Herkesin bir huyu var: Kimi su huylu, kimi toprak, kimi ateş. Allah dostu diyor ki: “Ya toprak olun, ya su.”
Papazın biri, etrafında bir sürü hristiyanla beraber Abdülkadir Geylânî’yi ziyarete gelmiş.
“Ya Geylânî! Seni çok öğüyorlar, görelim bakalım ne kadar büyüksün. Benim Peygamberim toprağın altındakileri diriltiyordu. Senin Peygamberin ne yapmış?”
“Benim Peygamberim istese hepsini yapardı. O, bir işaretle ayı ikiye böldü. Senin Peygamberin, benim de Peygamberim. Senin Peygamberinin yaptığını, Allah izin verirse bu âciz kul da yapar,” diyor ve birlikte mezarlığa doğru yola çıkıyorlar. Bir kabire yaklaşan Geylânî sesleniyor:
“Allah’ın izniyle, kabirdeki kalk!” diyor ve kabirdeki kalkıyor. Bu olayı gören papaz Müslüman oluyor.
Güzelleşelim. Bir anda kalbini Allah’a dönenin yüzünde bir güzellik belirir. Fark edilir o güzellik.
Birinin koluna gireceksin, bir gönül yapacaksın. “Dünyada hiç bir şey umurumda değil,” dediğin noktayı bul; ne mal, ne can kaygısı olsun o anda. “İbrahim Ethem gibi ol, seni istiyorum,” de. “Seni sevmek, benim dinim, imanım!” de. “Bir nazarda kalmayalım, gel dosta gidelim gönül!” de.

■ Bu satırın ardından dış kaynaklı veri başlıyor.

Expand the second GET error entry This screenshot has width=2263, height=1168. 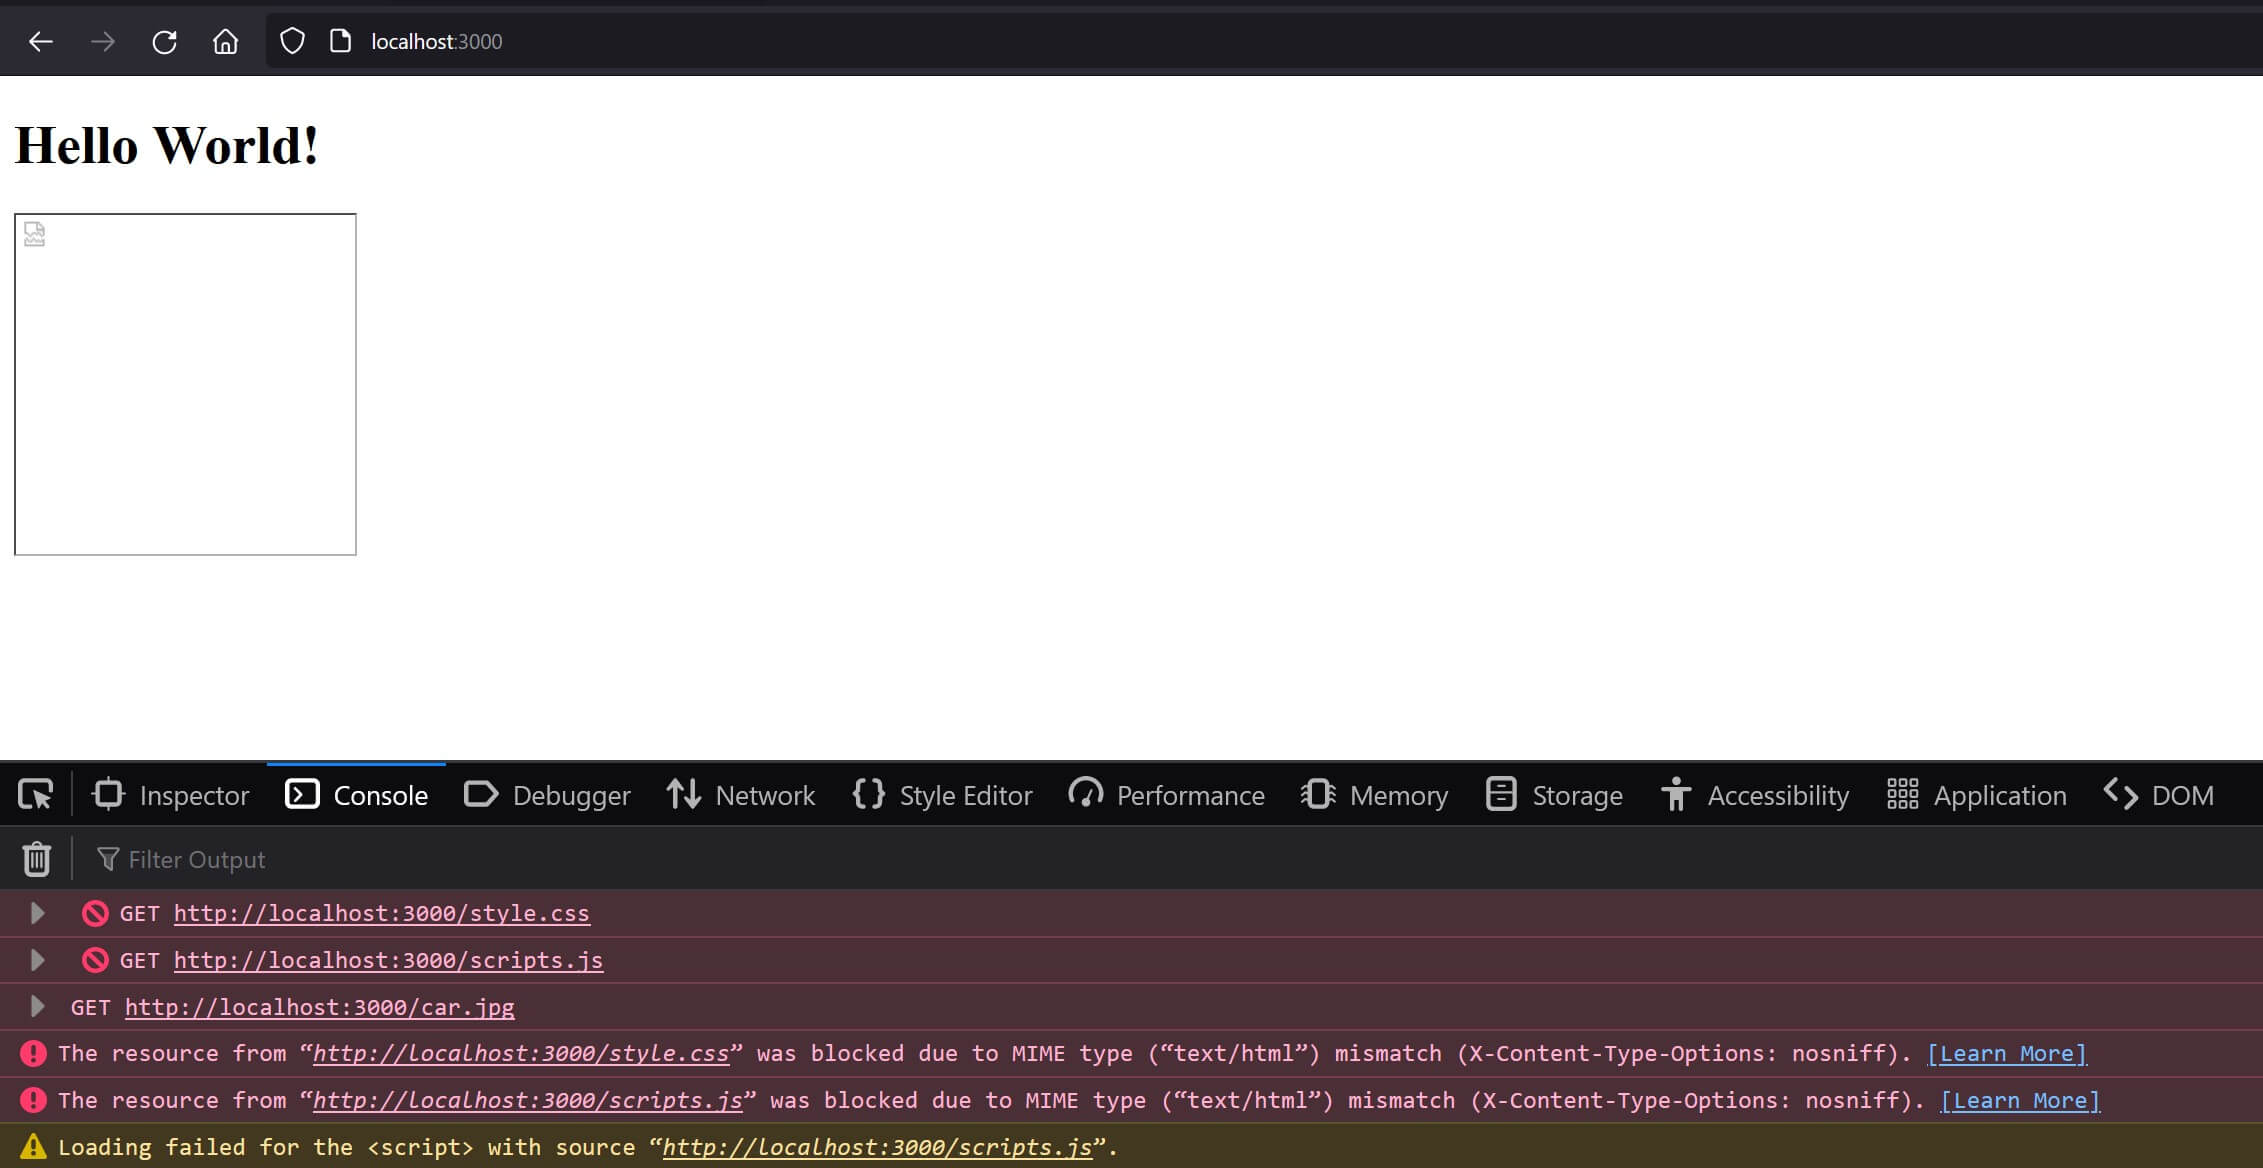point(36,959)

Allah’ı öğrenmek mi istiyorsunuz, Allah’a âşık mı olmak istiyorsunuz? İsteğinizi belirleyin. Kim Allah’ı öğrenmiş, ilimle kim kavuşmuş? İlmi küçük görmeyiz; ama ilimle kavuşma olmaz, yakınlık olur ancak. Kavuşmanın tek çaresi, aşktır.

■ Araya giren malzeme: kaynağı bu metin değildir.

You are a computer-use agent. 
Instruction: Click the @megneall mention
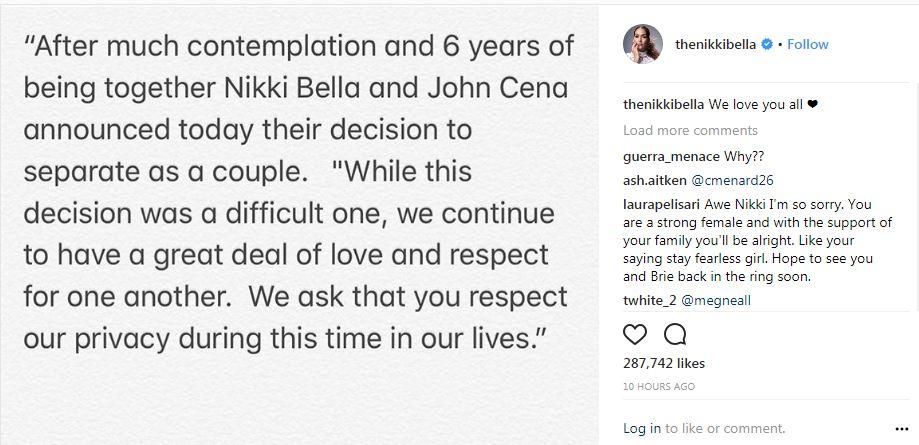click(716, 301)
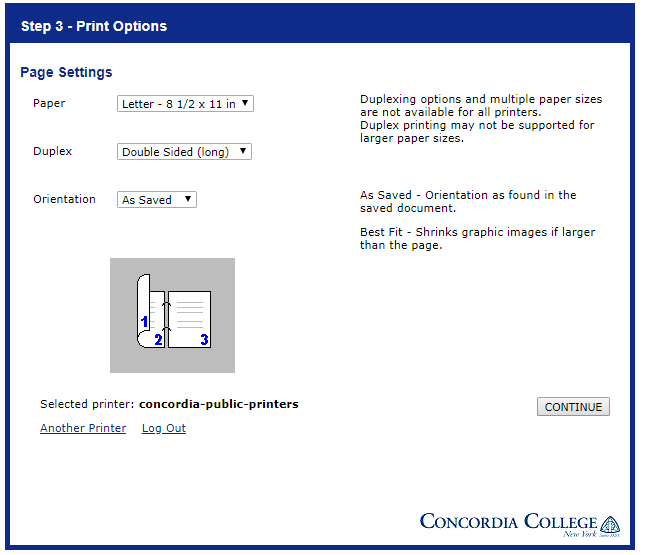Click page number 2 in duplex preview
648x555 pixels.
pyautogui.click(x=158, y=340)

“İlim ilim bilmektir, ilim kendin bilmektir
Sen kendini bilmezsin, bu nice okumaktır.”Y. Emre
Kendini bildin mi, kanatların açılır, başlarsın kuş gibi kanat çırpmaya. Rabbini bilirsin. Beşerî şartlanmalardan kurtulacaksın ki Allah’a yakın olasın. Sırat köprüsünü bu dünyada geçeceksin. Bu dünyada geçersen, orada kolay geçersin.
Gönlünüz uyanık olsun, dilenciyle muhtacı ayırın. Dilenciyi kırmayın, dilencinin arsızına yüz vermeyin. Dilenciye az versen de olur. O, az-az, çok toplar. Sen muhtacı bulup çok vereceksin.

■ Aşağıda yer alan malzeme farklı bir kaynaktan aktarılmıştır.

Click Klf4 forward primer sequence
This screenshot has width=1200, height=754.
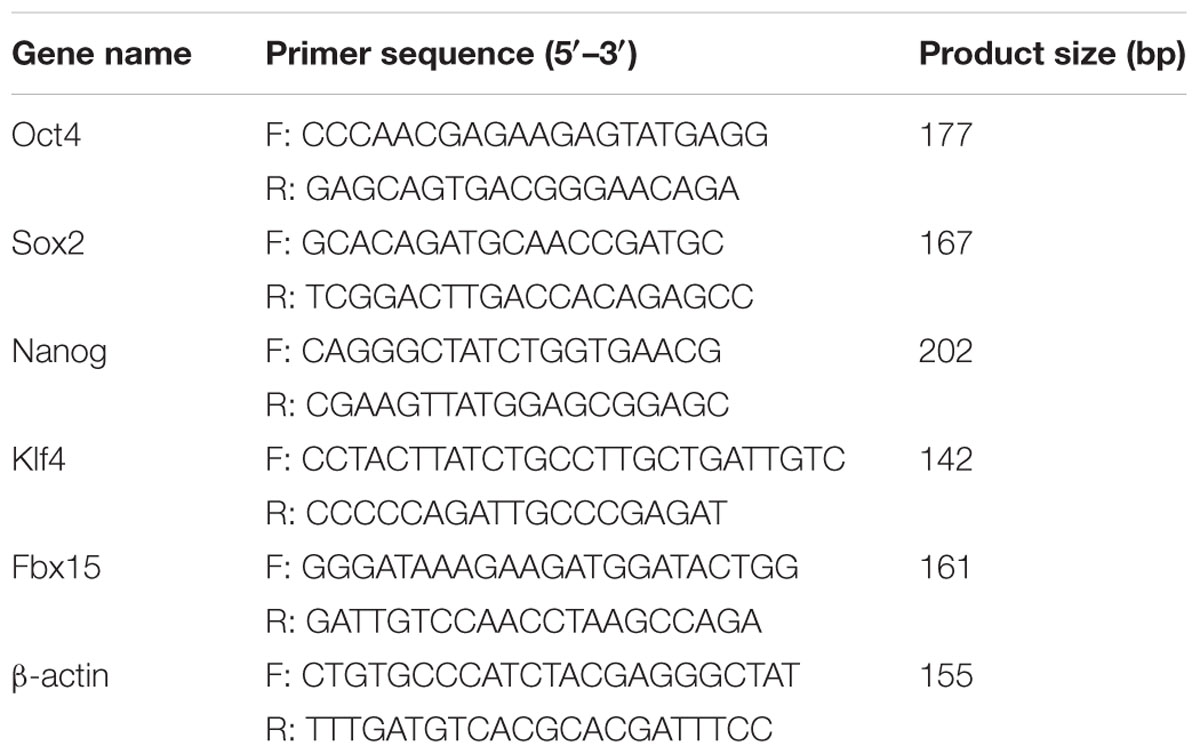[555, 459]
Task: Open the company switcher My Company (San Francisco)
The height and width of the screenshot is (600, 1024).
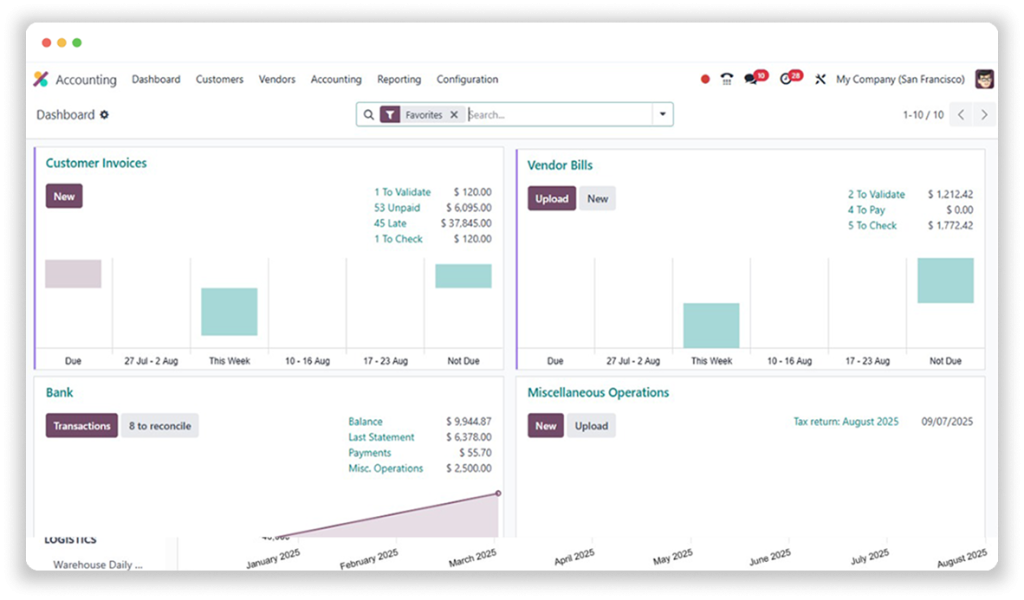Action: pos(900,79)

Peygamberimiz miraçta bir anda, saniyenin belki milyonda birinde Mekke’den Mescid-i Aksa’ya, oradan arşa çıkıyor. Tüm miraç bir anda oluyor da, Hicret’te, çölde o uzun yolu geçmek için neden o kadar uzun çile çekti dersiniz? İsteseydi: “Gel Ya Ebubekir, hadi!” deseydi, bir anda Medine’de olamaz mıydı? Rabb’inin rızasıyla olurdu; ama o, kulluk tarafını tercih etti.
Her neye aklınız takılırsa o sizin imtihanınızdır. Ondan kurtulmadıkça yol alamazsın. Aklına takılan kuruntuları Rabb’ine havale et de rahatla. Kurcaladıkça batarsın. Şeytan hep o konuda vesvese verip seni bitirir.
Gerçek bir âşık oldun mu, bil ki maşuksun. Allah, kendini seveni tüm kâinata sevdirir.
“Yeryüzünde bir halife yaratacağım, temsilci göndereceğim,” dedi Allah, meleklere.
“Ya Rabbi! Yeryüzüne fitne-fesat çıkaracak birini mi göndereceksin? Biz seni her daim tespih ediyoruz. Halife göndermekle fitne-fesat mı çıkartacaksın?” dedi, melekler.
“O, beni temsil edecek, benim isim ve sıfatlarımın tecelli mahalli olacak. İsim ve sıfatlarımın fiili O'nda tecelli edecek. Gerek yok, diyorsanız, isim ve sıfatlarımın anlamını saysanıza,” dedi. Meleklerin hiç biri sayamadı. Hazreti Âdem’e sordu:
“Sen say!” dedi. Bütün isim ve sıfatların anlamını, Hazreti Âdem birer birer saydı.
“Ya Rabbi! Sen her şeye kadirsin, her ne varsa senin ilmindedir, biz yanıldık!” dedi, melekler. Allah:
“Öyle ise siz de ona secde edin,” dedi. Hepsi: "Allahü Ekber!" diyerek secde ettiler, sadece İblis secde etmedi.
“Ya Rabbi! Ben, Sen’den başkasına secde etmem!” dedi. Bu yüzden de İblis oldu.
Allah, Hazreti Âdem’le Hazreti Havva’yı cennetine koydu ve onlara:
“Yiyin, için, dilediğiniz gibi yaşayın, yalnız bu haram meyveden yemeyin!” dedi. İblis de onları aldattı, meyveden yedirtti. O yüzden yeryüzüne indiler. Onlar yeryüzüne inmeseydi, hiçbirimiz olmayacaktık.
“Yeryüzüne inin, aranızda fesat çıkarın, kan davası güdün,” dedi, Allah. Hazreti Âdem çok yalvardı, af diledi. Allah:
“O zaman, belli bir süre yeryüzünde kalın, emrime uyanlar cennete geri dönsün,” dedi. Yeryüzünde başka gerçek yok; belli bir süre burada kalacağız ve emre uyup Hakk’ı bilenler cennete dönecek.
Allah’ın esmaları kulunda tecelli eder. Meselâ, Ya Sabirun. Sabretmezsen bu esma sende tecelli etmez. Gel, sen evde eşine sabret, hem fayda içeride kalır, hem de Ya Sabirun tecellisine mazhar olursun. Gel, evlâdına, anne-babana sabret! Sen sabırsızsan, sende hiçbir zaman Allah’ın bu esması tecelli etmez. Sabret! Sabret ki, sabrettiğin konu hallolsun. Eğer yeterince sabredersen, her zorluk en güzel biçimde çözülür.
“Yunus eydür Hak dosta darılmaz
Hastalandım hatırcığım sorulmaz”Y. Emre
Yunus, hastalanıp hatırım sorulmasa da ben dosta darılmam, diyor.
Allah, kibirliyi sevmez. Kulunu kibirliyle imtihan eder. Eğer kulu Allah için sabrederse, Allah, kibirlinin kibrini kırar.